The CoVdb extensively collects published Coronavirus genome data and analyzes and identifies 322 Coronavirus gene clusters from the genomes of 104 strains. The genomes of 104 strains are of 780 possible ORFs. There are in average 5-14 genes in each strain. We performed a subcellular localization analysis of the ASFV genes to predict their roles in the infection process . We found that 27% are host nucleus or host cytoplasm proteins. 32% of the Coronavirus genes are membrane proteins. In gene ontology, Coronavirus genes enriched in the membrane activity. Moreover, based on the population genetics test analysis, we found that 11 genes have a significantly low Tajima’s D and significantly high composite likelihood ratio (CLR) (Rank Test, P-value<0.05), indicating that these genes were recently possibly under positive selection. 159 genes have a significantly high Tajima’s D value (Table S4, Rank Test, P-value<0.05), and they may be involved in balancing selection. These results are informative for future Coronavirus research.

Data is CovDB. A is the structure of Coronavirus. B shows the percentages of ASFV gene clusters in each subcellular location group. C is the enrichment of the gene ontology (GO) of ASFV gene clusters. This figure was drawn by WEGO. D is The distribution of strains in CovDB according to country. E is the phylogenetic tree of Coronavirus strains in CovDB.

Main Functions

The main search input of CoVdb, located at the center of the home page, allows users to search for genes by their general gene name, gene accession or function description. We created a gene alias list to make the search results as complete as possible. In the right column of the homepage, there is a list of other gene search methods in CoVdb. Firstly, users can perform BLAST against a single Coronavirus genome following the workflow in the UCSC genome browser19, or alternately BLAST against coding sequence (CDS) or protein sequence. Secondly, users can search for genes at specific subcellular locations. In the results window, we list the topologocal information and function annotation of each gene so that users can easily locate the gene in the host-virus interaction. Thirdly, users can find genes with specific function according to their GO annotations. The “Gene Clusters” lists the persistence of the Coronavirus genes in 104 strains. Users can view specific genes by clicking items in the gene list table. In addition, in order to track a list of genes more conveniently, CoVdb provides gene links by inputting a list of the genomic locations or a list of genes’ accession numbers. These operations facilitate personalized gene list analysis with CoVdb.

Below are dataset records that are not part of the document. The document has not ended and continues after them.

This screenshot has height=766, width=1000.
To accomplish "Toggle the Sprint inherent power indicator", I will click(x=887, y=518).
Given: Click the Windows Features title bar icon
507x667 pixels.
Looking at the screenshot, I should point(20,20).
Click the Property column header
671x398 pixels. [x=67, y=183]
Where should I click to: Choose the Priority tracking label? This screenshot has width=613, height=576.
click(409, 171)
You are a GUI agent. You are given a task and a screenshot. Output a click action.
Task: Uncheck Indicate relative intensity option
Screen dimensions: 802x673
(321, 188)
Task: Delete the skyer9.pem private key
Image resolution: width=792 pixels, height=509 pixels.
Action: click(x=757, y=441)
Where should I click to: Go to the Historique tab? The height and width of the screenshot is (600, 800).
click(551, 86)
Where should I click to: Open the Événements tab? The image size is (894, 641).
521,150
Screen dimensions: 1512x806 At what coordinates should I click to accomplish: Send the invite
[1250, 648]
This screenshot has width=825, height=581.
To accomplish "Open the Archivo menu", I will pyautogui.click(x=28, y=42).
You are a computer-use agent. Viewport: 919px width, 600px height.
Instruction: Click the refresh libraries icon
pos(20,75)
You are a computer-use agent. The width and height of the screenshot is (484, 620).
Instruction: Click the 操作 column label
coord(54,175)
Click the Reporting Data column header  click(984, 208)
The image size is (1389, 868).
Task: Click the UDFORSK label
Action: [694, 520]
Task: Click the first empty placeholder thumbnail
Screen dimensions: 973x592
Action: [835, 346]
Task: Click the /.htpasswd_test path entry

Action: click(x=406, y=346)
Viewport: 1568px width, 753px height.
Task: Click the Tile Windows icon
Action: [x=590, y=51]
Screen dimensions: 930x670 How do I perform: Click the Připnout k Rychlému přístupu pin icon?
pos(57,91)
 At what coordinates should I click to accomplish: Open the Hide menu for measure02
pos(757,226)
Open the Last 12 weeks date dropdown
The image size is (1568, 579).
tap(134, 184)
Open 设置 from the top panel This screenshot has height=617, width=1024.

Users can go to the genome browser page, by clicking the taxon name in the tree or selecting an item in the “Gbrwoser” list. In the genome browser page, gene segments are subsequently arranged along the genome based on the gene location. Genes annotated from the NCBI GFF files are colored in scarlet as “Annotation from NCBI”. Genes annotated by mapping are colored in mauve as “Newly annotated”. “Genetic Remains” are colored in gray. The gene name is provided above each gene segment, and “>” or “<” indicates the direction of gene transcription. Four tracks of population genetics analysis, Pi, Theta21, Tajima’s D22, and CLR23, 24 are listed following the gene track. To help trace selective signatures, we drew a top 5% line for CLR and two 5% lines in ascending and descending order for Pi, Theta and Tajima’s D. Using the tool bar at the top, users can move or zoom the genome in the browser, set the focus bar to a selected area, export the graph of one track with gene segments and export the data of one track.

Clicking on a gene segment will lead to the gene’s information page. The complete list of annotations includes basic information (strain, gene name, description, location in the genome, Genbank Accession and full name), sequence (CDS and protein), summary (function, UniProt accession, related Pubmed ID, related EMBL ID, corresponding Proteomes ID, related Pfam ID and correlated Interpro ID), ontologies (GO and KEGG), subcellular location, topology (transmembrane region prediction), genomic alignment in the CDS region, multiple alignment of orthologues, gene tree of corresponding NCBI annotated or newly annotated proteins, and orthologous genes in strains. Texts that link to internal or external sites are hyperlinked to facilitate viewing and analysis.